Supply cuts from China and Vietnam force Cambodia to look elsewhere for fuel

Vietnam, China restrict exports to ensure local availability

Reuters

Cambodia is importing more fuel from suppliers in Singapore and Malaysia to make up for supply shortfalls from Vietnam and China, its energy minister told Reuters on Wednesday, as the US-Israeli war on Iran squeezes fuel availability globally.

About a third of the 6,300 petrol stations in the country of nearly 18,000,000 people closed last week due to uncertainty over the impact of the conflict on fuel prices, but only 5.77 per cent are closed currently, Energy Minister Keo Rottanak told Reuters.

Vietnam and China have restricted fuel exports until at least the end of March to arrest potential domestic shortages. Cambodia and neighbouring Thailand stopped fuel trade after the onset of an armed conflict in July.

Thailand and Vietnam together accounted for over 60 per cent of Cambodia's annual petroleum product imports in 2024, while Singapore and Malaysia made up nearly a third and China accounted for around seven per cent, according to data from International Trade Centre, a Geneva-based UN-WTO trade agency.

Rottanak said Cambodia was boosting imports from Singapore and Malaysia due to export restrictions elsewhere, adding that existing suppliers are also trying to export fuel despite tightening supply.

"We're still able to import a little bit from China. But because we have strong partnerships with global suppliers Total and Chevron, they are able to mitigate some of the risk," he said in an interview with Reuters.

Rottanak did not provide specifics on when the supplies from Singapore and Malaysia would arrive, but said current fuel stockpiles were comparable to historical levels.

Gasoline and diesel exports from the two countries to Cambodia in the first 18 days of this month were 25 per cent higher than the same period last year, but 40 per cent lower than in the final 18 days of February, Kpler data showed.

Cambodia has no oil refinery, and has less than a month's supply of diesel, jet fuel, liquefied petroleum gas and petrol under normal conditions, Rottanak said.

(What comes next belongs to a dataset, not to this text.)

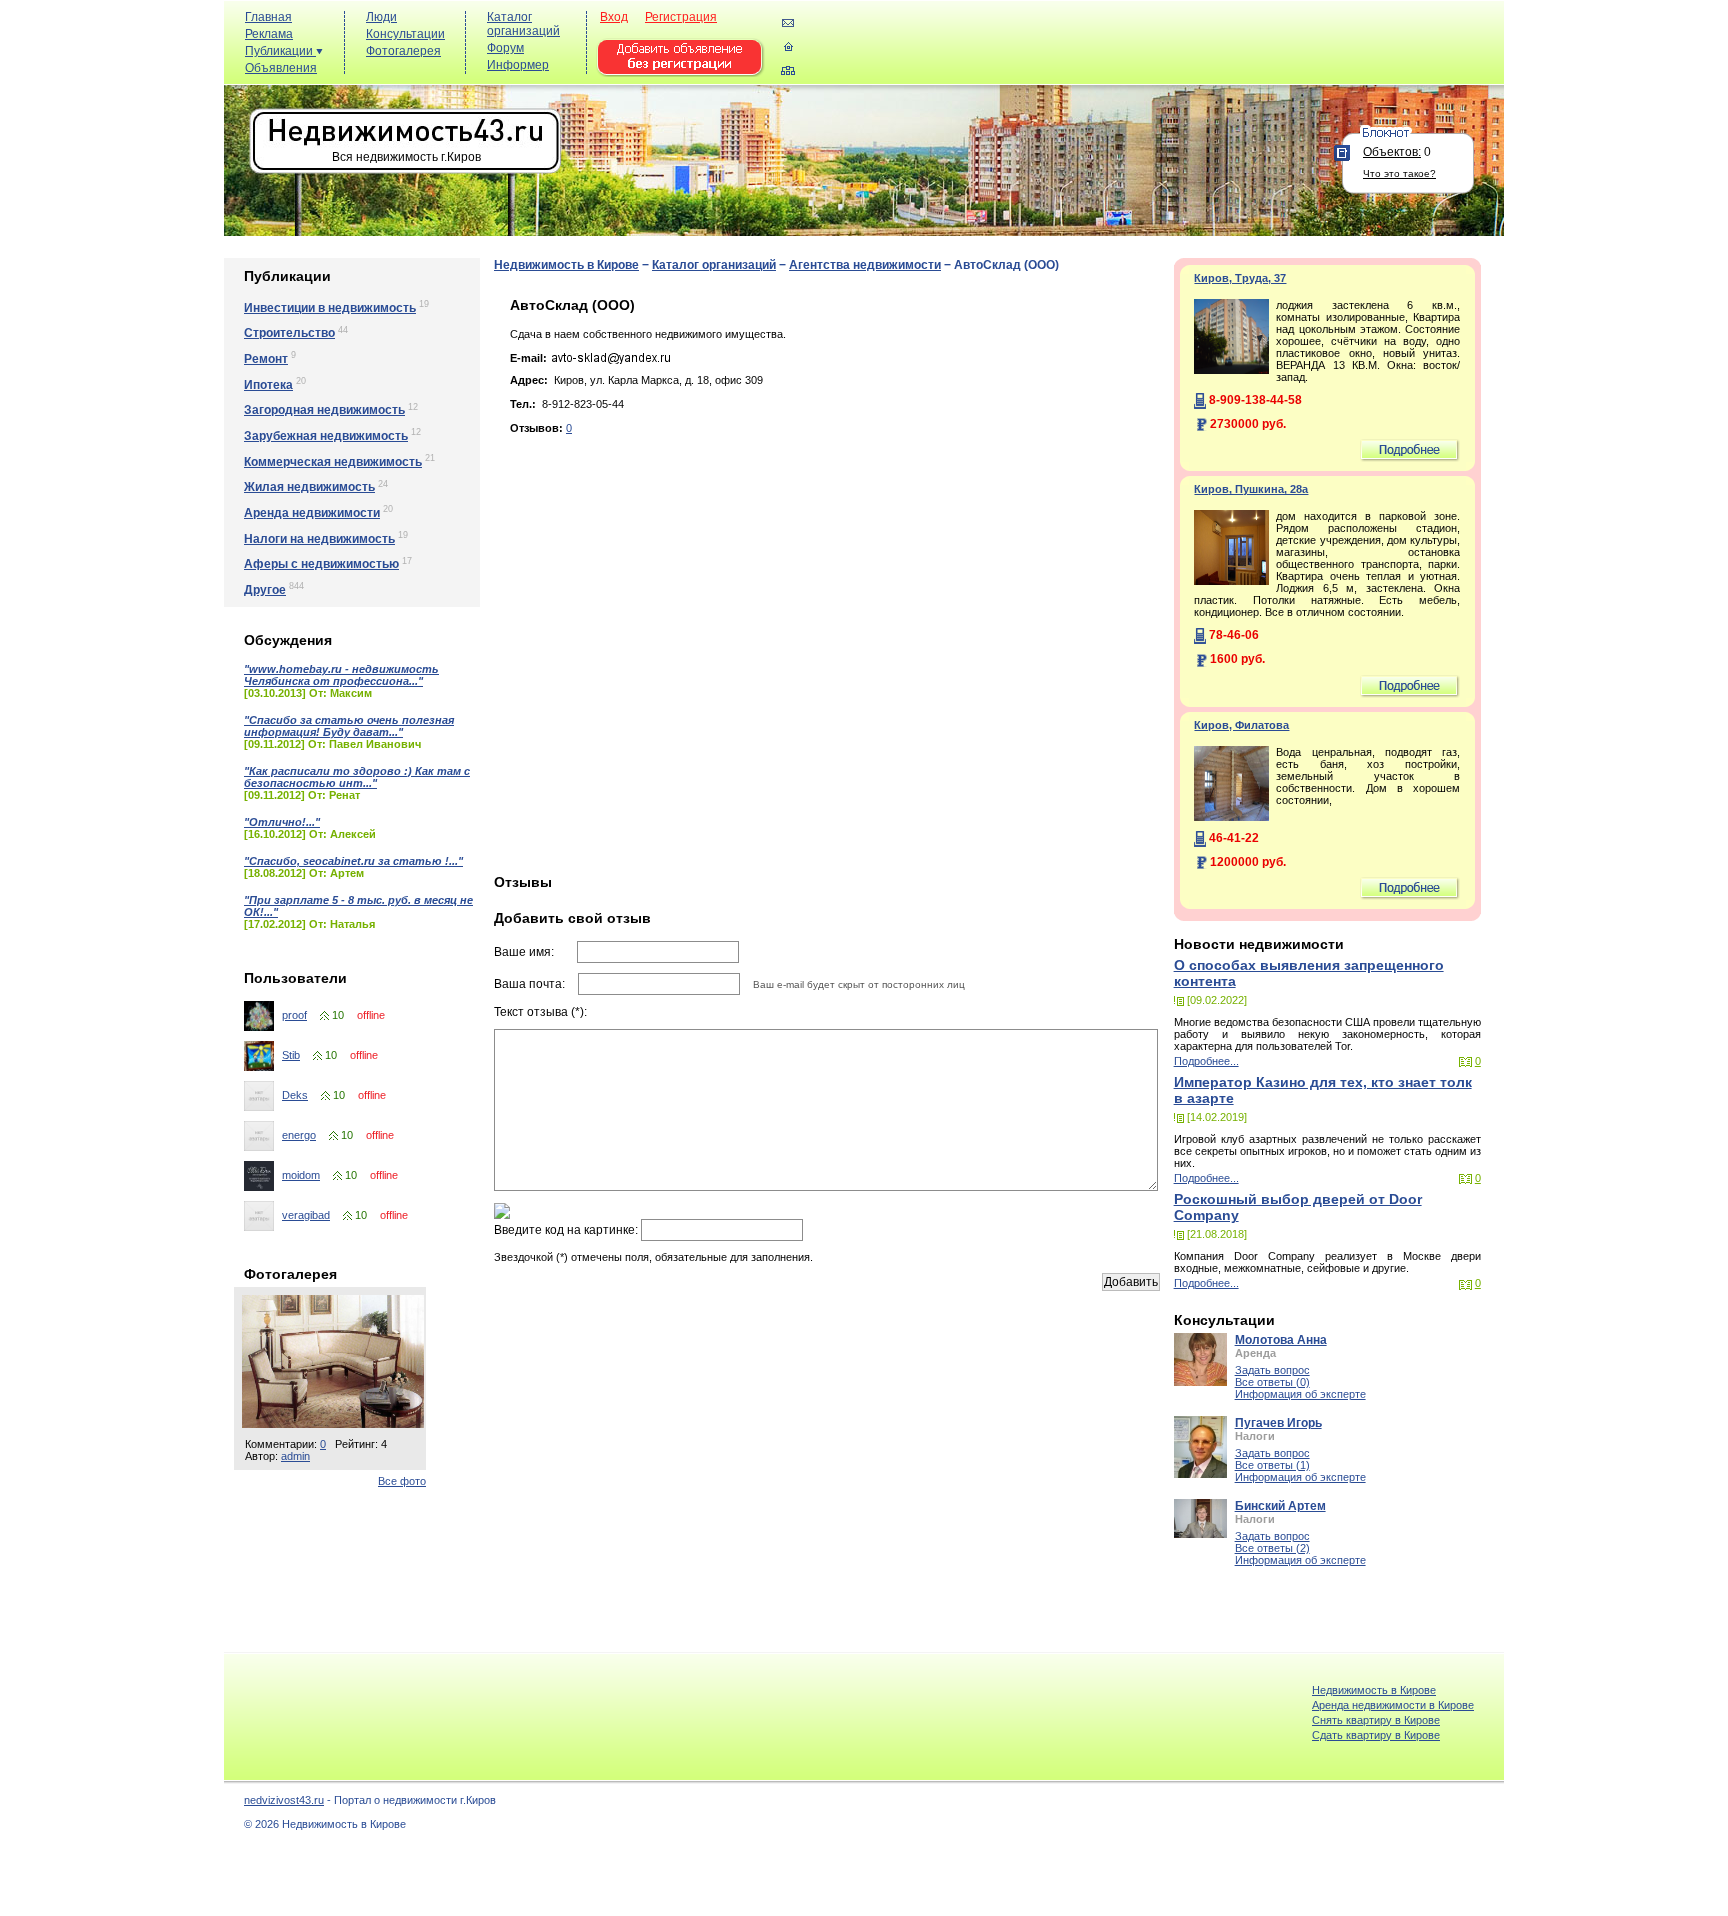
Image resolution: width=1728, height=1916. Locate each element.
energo (299, 1135)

"We are not yet 100 per cent insulated at this stage, but the inflow seems to be okay for the time being," he said.

Energy security through renewables, Australian LNG

Rottanak said the government held preliminary talks this month with Australia's Woodside Energy to secure liquefied natural gas (LNG) supplies for a 900-megawatt power plant expected to start generation next year, adding that Australian supplies helped hedge against geopolitical risks.

The US-Israeli war on Iran has choked LNG shipments to Asia and threatened to suppress LNG demand, as shipping through a major waterway that connects the Middle East to Asia has all but stopped and number two global exporter Qatar has halted shipments.

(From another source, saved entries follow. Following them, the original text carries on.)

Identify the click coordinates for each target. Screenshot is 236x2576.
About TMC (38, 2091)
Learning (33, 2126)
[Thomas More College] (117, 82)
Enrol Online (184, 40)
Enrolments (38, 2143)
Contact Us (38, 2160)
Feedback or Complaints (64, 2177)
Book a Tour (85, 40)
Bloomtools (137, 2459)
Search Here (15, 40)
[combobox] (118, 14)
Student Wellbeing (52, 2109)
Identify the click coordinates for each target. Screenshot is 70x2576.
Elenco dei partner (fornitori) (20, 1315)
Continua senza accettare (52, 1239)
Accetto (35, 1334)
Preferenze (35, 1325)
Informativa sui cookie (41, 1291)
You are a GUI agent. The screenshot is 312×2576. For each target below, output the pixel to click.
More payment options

"In light of our commitment to diversify, we have been talking with Australia's Woodside to potentially supply LNG for our first-ever LNG-fired power plant," he said.

Woodside declined to comment.

Cambodia has been partly shielded from the shock by a rapid buildout of renewable energy, Rottanak said, adding that fuel imports have largely remained stable from 2022 levels due to renewables-led electrification.

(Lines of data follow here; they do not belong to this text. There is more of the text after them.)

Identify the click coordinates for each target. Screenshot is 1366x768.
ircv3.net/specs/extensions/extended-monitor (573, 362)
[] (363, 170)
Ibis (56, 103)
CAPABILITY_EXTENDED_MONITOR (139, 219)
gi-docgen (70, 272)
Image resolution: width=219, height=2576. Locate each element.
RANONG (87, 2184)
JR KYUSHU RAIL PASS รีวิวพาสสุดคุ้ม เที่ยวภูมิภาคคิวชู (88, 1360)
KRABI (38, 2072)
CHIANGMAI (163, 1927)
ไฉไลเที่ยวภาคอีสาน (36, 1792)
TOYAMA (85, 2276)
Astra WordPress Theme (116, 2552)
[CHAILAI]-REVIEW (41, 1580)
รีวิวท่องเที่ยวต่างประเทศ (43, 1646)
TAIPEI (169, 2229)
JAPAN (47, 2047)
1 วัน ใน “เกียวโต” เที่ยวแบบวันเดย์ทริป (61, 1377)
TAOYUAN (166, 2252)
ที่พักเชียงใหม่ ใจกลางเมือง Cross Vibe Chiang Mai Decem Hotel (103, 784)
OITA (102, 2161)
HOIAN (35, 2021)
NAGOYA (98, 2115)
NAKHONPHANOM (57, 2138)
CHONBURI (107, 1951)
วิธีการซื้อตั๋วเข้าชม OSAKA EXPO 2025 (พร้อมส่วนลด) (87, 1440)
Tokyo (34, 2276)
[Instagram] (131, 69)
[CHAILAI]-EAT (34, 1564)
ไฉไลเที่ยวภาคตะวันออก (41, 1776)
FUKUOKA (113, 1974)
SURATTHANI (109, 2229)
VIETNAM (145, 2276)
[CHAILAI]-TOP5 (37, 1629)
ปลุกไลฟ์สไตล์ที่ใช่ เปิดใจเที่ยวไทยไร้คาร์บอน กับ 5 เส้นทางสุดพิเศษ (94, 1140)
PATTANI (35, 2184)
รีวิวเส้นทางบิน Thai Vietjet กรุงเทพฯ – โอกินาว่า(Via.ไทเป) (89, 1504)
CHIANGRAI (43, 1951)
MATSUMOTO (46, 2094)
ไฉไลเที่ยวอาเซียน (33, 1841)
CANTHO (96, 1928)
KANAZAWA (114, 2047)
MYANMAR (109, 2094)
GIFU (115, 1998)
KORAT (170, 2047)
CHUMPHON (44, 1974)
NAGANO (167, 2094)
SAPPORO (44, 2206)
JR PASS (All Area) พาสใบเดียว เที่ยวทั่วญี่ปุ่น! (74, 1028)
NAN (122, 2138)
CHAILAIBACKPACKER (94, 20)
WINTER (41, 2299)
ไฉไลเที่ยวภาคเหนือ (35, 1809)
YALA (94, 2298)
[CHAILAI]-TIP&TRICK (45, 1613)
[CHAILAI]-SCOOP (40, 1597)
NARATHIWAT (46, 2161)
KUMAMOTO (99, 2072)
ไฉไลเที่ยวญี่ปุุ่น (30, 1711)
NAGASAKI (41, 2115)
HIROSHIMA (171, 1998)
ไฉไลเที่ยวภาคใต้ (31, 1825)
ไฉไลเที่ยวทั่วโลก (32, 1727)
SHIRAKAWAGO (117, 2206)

"Because of renewable energy, we are in a way less susceptible to 100 per cent shock from the oil in the Middle East," he said, adding that the conflict highlights the need to expedite interconnection grids of countries in the Association of Southeast Asian Nations (ASEAN).

"Situations like this should remind all of us that an ASEAN power grid is the way to go. We would be much, much more resilient than we are today," he said.